Spooked, Karpis checked out of the hotel and drove straight back to Reno, taking the direct route, across Death Valley. Rejoining the gang, they fell back into its routines, hanging around the casinos, playing keno, talking about Hawaiian vacations they would never take, debating whether to rob a bank outside of San Francisco. The only excitement came when the new man, Harry Campbell, shoved a pistol into his pocket and it went off, nearly blowing off his testicles. Everyone agreed it was time to head back to Chicago.7
Leaves were beginning to fall across the Midwest, and the mystery of the Kansas City Massacre was no closer to being solved. On September 13, Missouri prosecutors had indicted a dozen figures in the case, but it was a half-hearted gesture, a compromise between federal lawyers who wanted murder indictments and local prosecutors who found scant evidence for any case at all. The known conspirators—Deafy Farmer and company—were charged along with a half-dozen possible assassins—Pretty Boy Floyd, Harvey Bailey and Bailey’s gang—but only for obstruction of justice. The Bureau’s theory remained that Verne Miller had carried out the massacre with Bailey and the Kansas escapees; Bailey, of course, strenuously denied any involvement as he was packed off to Leavenworth following his conviction in the Urschel kidnapping.
Hoover’s men couldn’t shake Bailey’s alibi. After three months, they hadn’t uncovered any evidence placing him or his men at Union Station. Their best witness, Samuel Link, who placed Bailey at the scene, had been discredited after a friend told agents that “Link makes very wild statements at times and claims that he was with Teddy Roosevelt in South America and has personally met all the crown heads of Europe.”8 Worse, bullets from Bailey’s guns didn’t match those at the scene. Almost every time a Midwestern bank was robbed, bullets were sent to a Kansas City lab. It checked rounds fired by Bonnie and Clyde at Platte City, by Baby Face Nelson at Grand Haven, but found no matches.
With the case against Bailey’s gang tenuous at best, agents focused on finding the remaining conspirators. Dick Galatas, the Hot Springs gambler, had vanished. Members of Bailey’s gang were robbing banks all across Oklahoma; one, Big Bob Brady, was shot and captured in New Mexico in early October, but one of the massacre survivors, Reed Vetterli, returned dejected from his hospital room, unable to identify him. Most important, there were still no leads on Verne Miller or his girlfriend, Vi Mathias. In St. Paul, Chicago, and Kansas City, agents returned to the files to check leads pushed aside that summer.
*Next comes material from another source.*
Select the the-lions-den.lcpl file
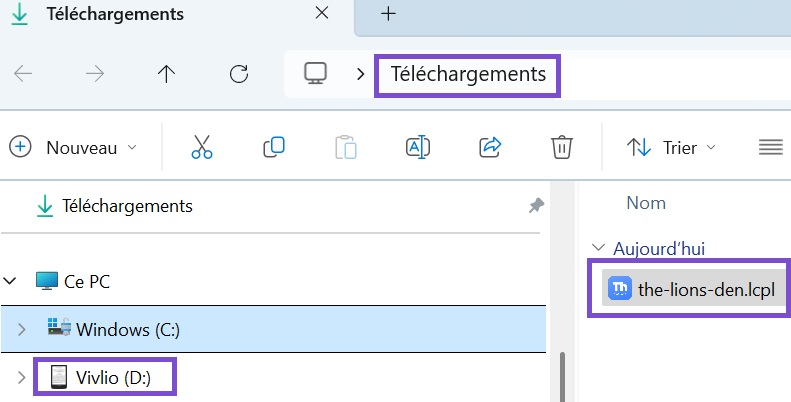The width and height of the screenshot is (791, 402). click(706, 290)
Three weeks later, the break came in Chicago. Agents there remembered a months-old tip that a nightclub waitress named Bobbie Moore was Vi Mathias’s best friend. Melvin Purvis had placed Moore under surveillance for a time that summer but had dropped her once agents began chasing Mathias all over the East Coast. Inexplicably, it took weeks before anyone suggested they recheck Bobbie Moore. Her last known address was the Sherone Apartments on Sheridan Road. When the building’s manager was summoned to the FBI office on Friday, October 26, she identified not only Moore’s photograph but that of Vi Mathias as well. Verne Miller’s girlfriend, or a woman who looked strikingly like her, had moved into the building in late August.
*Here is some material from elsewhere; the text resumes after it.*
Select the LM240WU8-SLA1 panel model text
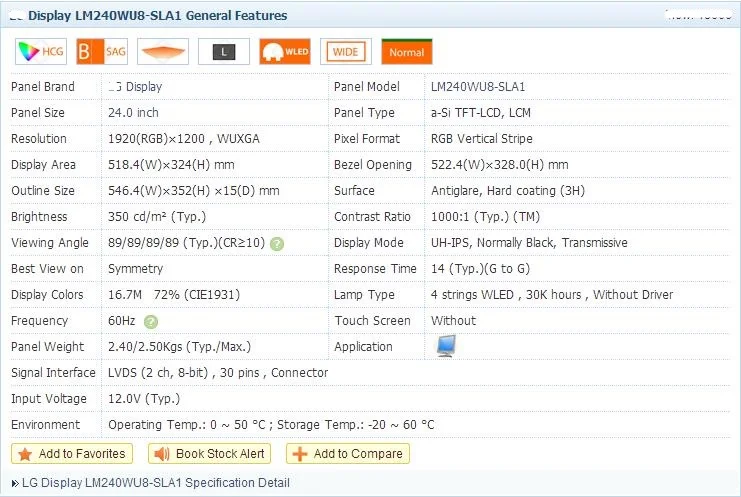741x497 pixels. click(x=477, y=87)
In late 1933, the FBI was still only a shadow of the professional crime-fighting organization it was to become. The capture of Machine Gun Kelly was anomalous. Hoover’s College Boys were long on energy but short on experience, and it showed: suspects like Vi Mathias were found, then lost; tantalizing leads went ignored in file cabinets; most of the men were still learning how to use a pistol.